WORK INSTRUCTION
Nothing but the lines from the one containing "Screen dimensions: 800x400" to the end of the records that follow should be transcribed, each exactly, with the pictures left out.
______________________________
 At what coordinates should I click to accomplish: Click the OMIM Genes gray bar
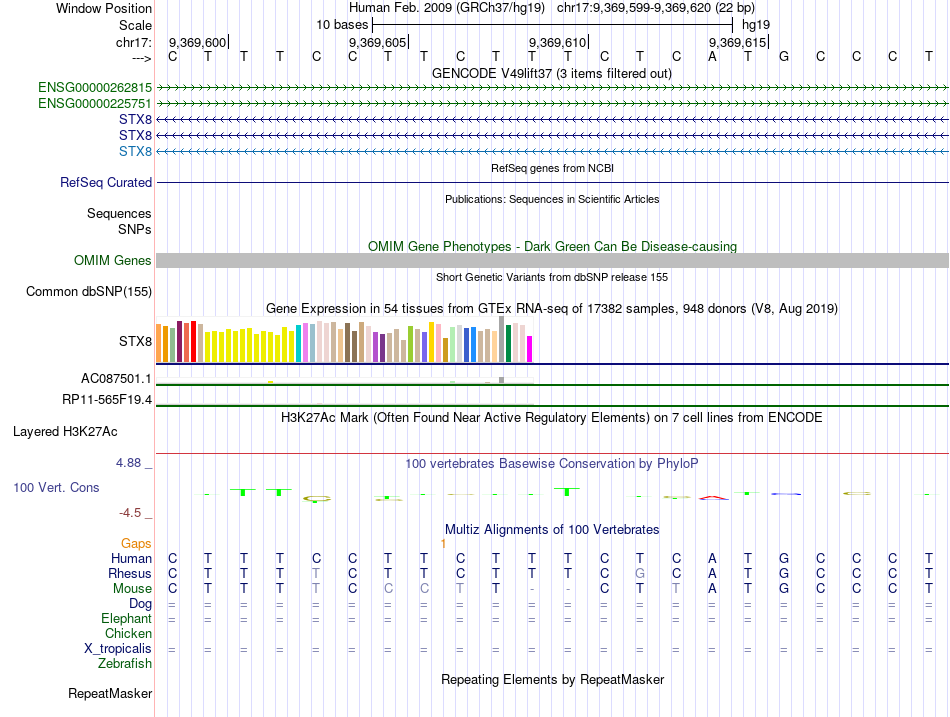coord(552,261)
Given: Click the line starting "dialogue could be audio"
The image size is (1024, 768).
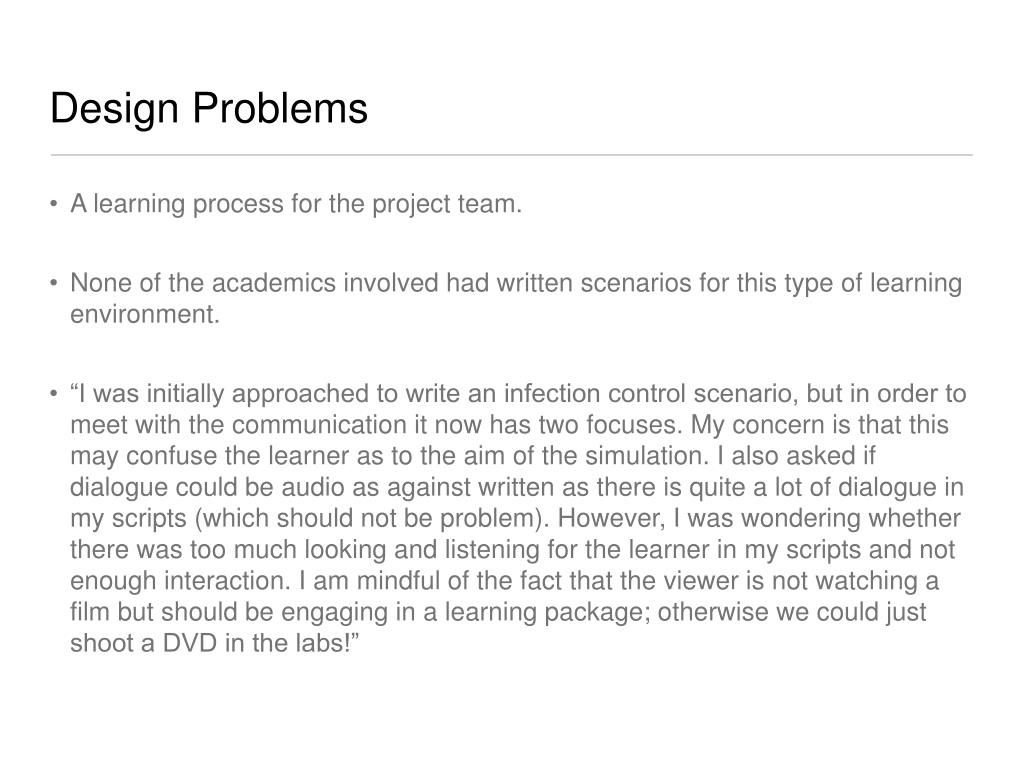Looking at the screenshot, I should pos(517,487).
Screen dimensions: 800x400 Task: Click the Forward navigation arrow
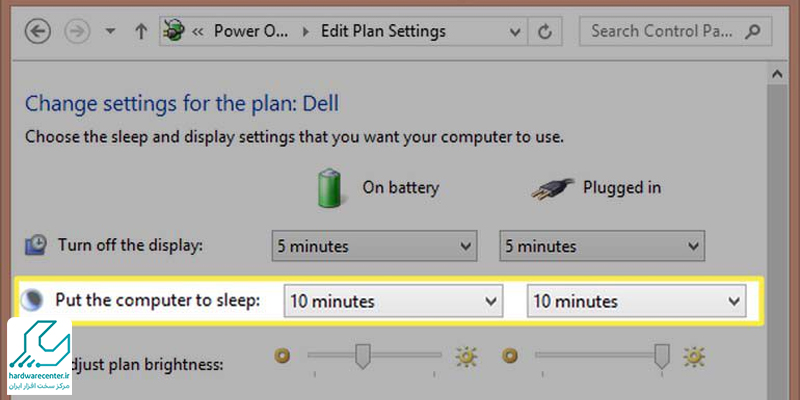77,32
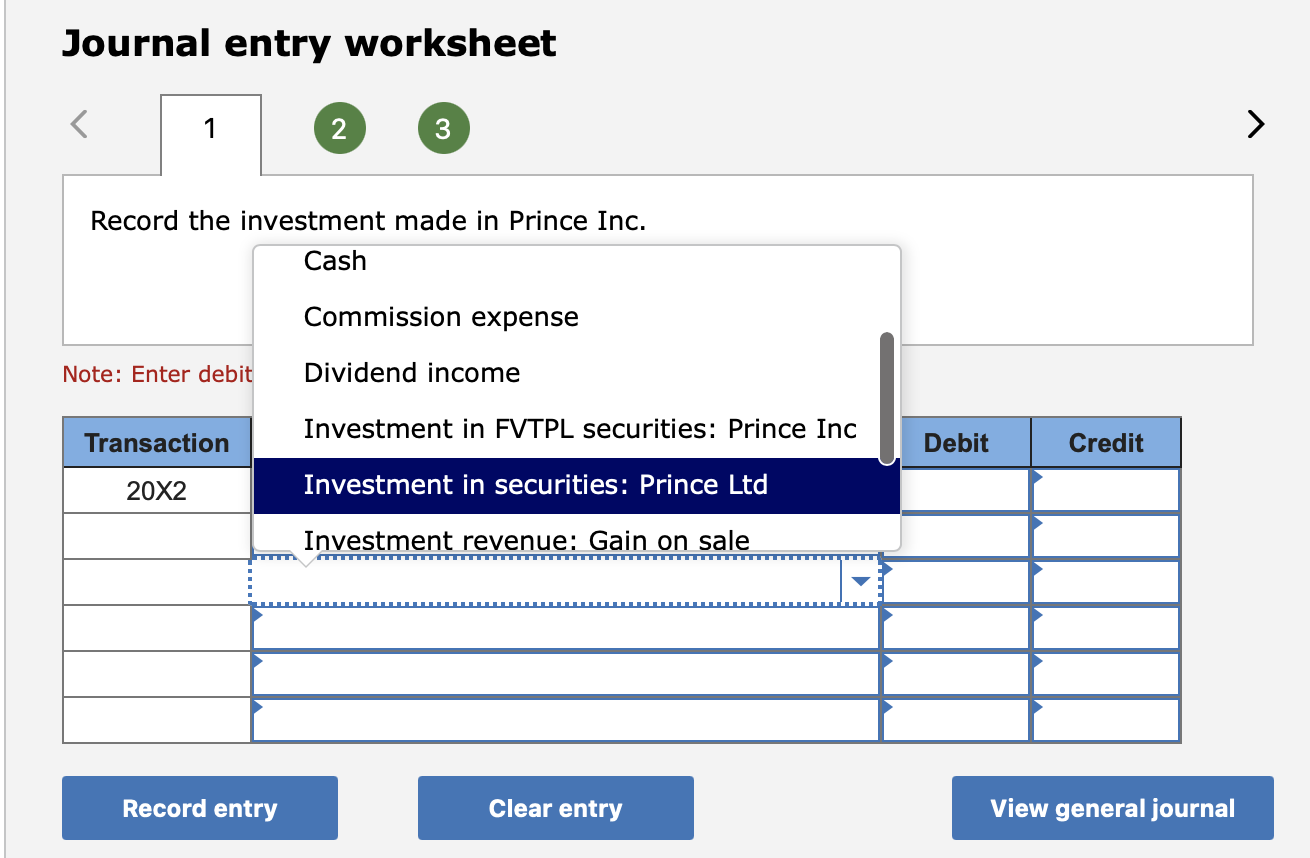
______________________________
SOLUTION TO THIS EXERCISE
Screen dimensions: 800x400 Task: Click the Forward navigation arrow
77,32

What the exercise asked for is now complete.